[Pixel coordinate grounding data]
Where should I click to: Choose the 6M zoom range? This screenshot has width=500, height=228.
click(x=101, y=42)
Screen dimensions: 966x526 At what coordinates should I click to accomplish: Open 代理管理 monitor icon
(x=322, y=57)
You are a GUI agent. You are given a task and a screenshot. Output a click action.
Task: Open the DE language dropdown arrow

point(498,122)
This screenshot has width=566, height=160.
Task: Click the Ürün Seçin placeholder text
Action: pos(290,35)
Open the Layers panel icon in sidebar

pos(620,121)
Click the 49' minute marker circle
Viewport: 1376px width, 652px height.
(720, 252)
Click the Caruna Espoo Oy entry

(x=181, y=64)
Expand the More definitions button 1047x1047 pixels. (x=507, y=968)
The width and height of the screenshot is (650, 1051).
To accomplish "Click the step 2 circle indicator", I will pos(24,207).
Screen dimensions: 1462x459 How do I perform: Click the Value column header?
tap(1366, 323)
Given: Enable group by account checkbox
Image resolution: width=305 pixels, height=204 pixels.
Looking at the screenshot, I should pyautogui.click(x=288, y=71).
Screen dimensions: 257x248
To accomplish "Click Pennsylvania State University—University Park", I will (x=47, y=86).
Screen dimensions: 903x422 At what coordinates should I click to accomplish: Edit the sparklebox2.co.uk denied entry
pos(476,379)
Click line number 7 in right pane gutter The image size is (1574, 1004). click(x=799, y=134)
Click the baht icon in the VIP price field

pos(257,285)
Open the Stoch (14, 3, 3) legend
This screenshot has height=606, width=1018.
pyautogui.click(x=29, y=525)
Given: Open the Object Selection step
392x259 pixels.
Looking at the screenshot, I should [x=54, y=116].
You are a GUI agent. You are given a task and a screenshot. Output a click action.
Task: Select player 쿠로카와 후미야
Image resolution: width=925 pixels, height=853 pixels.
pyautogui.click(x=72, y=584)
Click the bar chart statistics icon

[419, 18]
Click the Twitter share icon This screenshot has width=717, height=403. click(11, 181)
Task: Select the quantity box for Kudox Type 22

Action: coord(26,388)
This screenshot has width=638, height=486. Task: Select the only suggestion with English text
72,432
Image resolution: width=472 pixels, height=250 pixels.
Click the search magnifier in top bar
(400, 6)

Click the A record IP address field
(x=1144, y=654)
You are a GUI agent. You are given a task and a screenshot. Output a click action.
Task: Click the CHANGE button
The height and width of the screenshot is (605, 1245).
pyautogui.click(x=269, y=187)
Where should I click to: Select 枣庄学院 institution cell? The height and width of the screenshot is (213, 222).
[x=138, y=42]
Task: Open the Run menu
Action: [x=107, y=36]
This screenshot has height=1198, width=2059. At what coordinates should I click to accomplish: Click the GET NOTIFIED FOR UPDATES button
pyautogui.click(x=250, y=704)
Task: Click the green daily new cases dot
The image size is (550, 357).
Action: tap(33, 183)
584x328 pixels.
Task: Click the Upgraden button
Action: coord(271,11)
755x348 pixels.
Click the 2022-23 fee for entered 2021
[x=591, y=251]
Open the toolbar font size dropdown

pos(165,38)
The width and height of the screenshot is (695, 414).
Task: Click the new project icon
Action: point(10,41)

**WORK ITEM**: Wherever "will" occurs in the records above, copy the line it sits in.

**YOUR RESPONSE**:
To accomplish "Click the step 2 circle indicator", I will pos(24,207).
To accomplish "Click Pennsylvania State University—University Park", I will (x=47, y=86).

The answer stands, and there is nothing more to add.